I
n a three-part series on the India-China border issue that appeared in the columns of The Hindu from September 5-9, 2025, the author, Manoj Joshi, develops a narrative on the assertion that the India-China border was not properly defined. This article presents another view on the same.
Official Manchu maps
During the 267-year Manchu rule (1644-1911), two major maps of the Empire, drawn to scale with coordinate lines, were prepared with the assistance of European Jesuits. The first is Emperor Kang-hsi’s map (1721), depicting the territorial bequest of the Tibet-Assam segment to the then Republic of China (RoC). In the map, Tibet was never conceived as a trans-Himalayan state. Its southern boundary extended only upto the Himalayas, for Tibetans never resided on the southern side of the Himalayan divide.
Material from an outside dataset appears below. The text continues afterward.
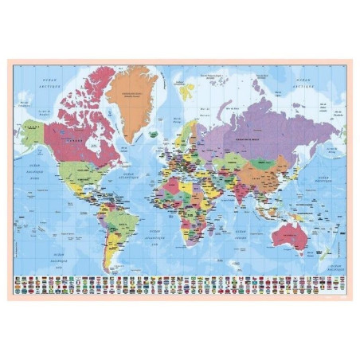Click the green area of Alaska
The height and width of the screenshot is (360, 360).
[33, 132]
Consequently, non-Tibetan Tawang, south of the Himalayan divide, although Buddhist, was not depicted as Tibetan territory. Corroborative evidence in this regard comes from the RoC delegate’s statement during the Simla Conference (1913-14), in which he categorically maintained that Tibet had no claim to the territories of the tribal belt (corresponding to present day Arunachal Pradesh) on the Assam side of the Himalayan divide, for they were not ethnically Tibetan and were self-governing.